BE IT ENACTED BY THE GENERAL ASSEMBLY OF THE STATE OF DELAWARE:
Section 1. Amend Title 16, Chapter 47 of the Delaware Code by adding a new section 4797 as follows:
“Section 4797. Statewide Authorized Tamper Resistant Prescription Forms.
(a) Effective October 1, 2009, every prescription written in this State by a practitioner shall be written on a statewide authorized tamper-resistant prescription form. This section shall not apply to prescriptions generated within a licensed medical facility that results in the internal dispensing of prescription drugs to any patient receiving treatment in that facility, nor to tamper-resistant prescription forms electronically generated within a licensed medical facility that meet the criteria established by the committee created under this section.
(b) “Statewide Tamper-resistant prescription pads” shall be defined as a prescription pad, which has been authorized by the State for use, and meets the following criteria:
1. Prevention of unauthorized copying,
2. Prevention of erasure or modification; and
3. An ability to prevent counterfeit prescription forms.

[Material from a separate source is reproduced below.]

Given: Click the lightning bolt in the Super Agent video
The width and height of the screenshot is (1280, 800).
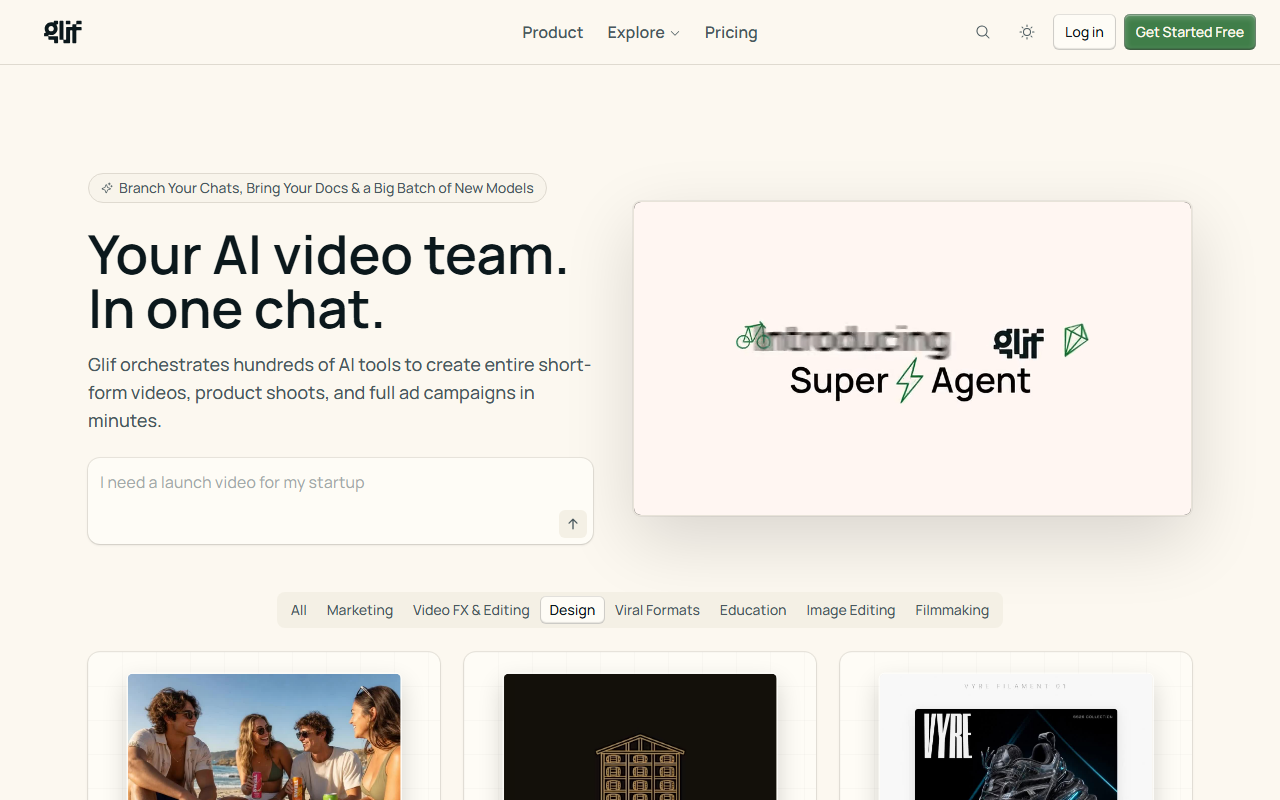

(c) The Secretary of the Delaware Department of Safety and Homeland Security (DSHS), or his designee, shall form a committee consisting of representatives of state agencies and private sector interests. The purpose of the committee is to establish a statewide prescription form with specific criteria pursuant to §4797 of this Subchapter to eliminate or significantly reduce prescription fraud. The committee shall develop the standard format and identifying markers on the front and back of the prescription form to be used by practitioners throughout the State of Delaware. “Markers” shall be defined as the specific criteria under this subsection which shall be authorized by the State of Delaware to be used on a statewide prescription form. The committee shall further develop a request for proposal which shall contain the adopted format and criteria approved by the committee to be submitted for bid to the State of Delaware. The committee shall also have the authority to promulgate rules and regulations for the implementation of the provisions of this subsection. The committee shall be comprised of the following members:
1. The Secretary of the Department of Safety and Homeland Security or his or her designee;
2. A representative from the Office of Narcotics and Dangerous Drugs to be appointed by the Secretary of the Department of Safety and Homeland Security;
3. A representative from the Medical Society of Delaware to be appointed by the Governor;
4. A representative from the pharmaceutical industry to be appointed by the Governor;
5. The Director of the Division of Professional Regulation or his or her designee;
6. A representative of the Delaware Healthcare Facilities Association to be appointed by the Governor;
7. The Director of Medicaid and Medical Assistance or his or her designee;
8. A representative of the Board of Pharmacy to be appointed by the Director of the Division of Professional Regulation;
9. A representative from the Delaware Healthcare Association to be appointed by the Governor;
10. A representative from the Office of Controlled Substances to be appointed by the Director of the Division of Professional Regulation;
11. A representative from the Delaware Pharmacists Society to be appointed by the Governor;
12. Two (2) members at-large to be appointed by the Governor of the State of Delaware.
Section 2. The Committee shall be formed no later than ninety days from the date of enactment and expire upon completion and adoption of the request for proposal, but no later than October 1, 2009.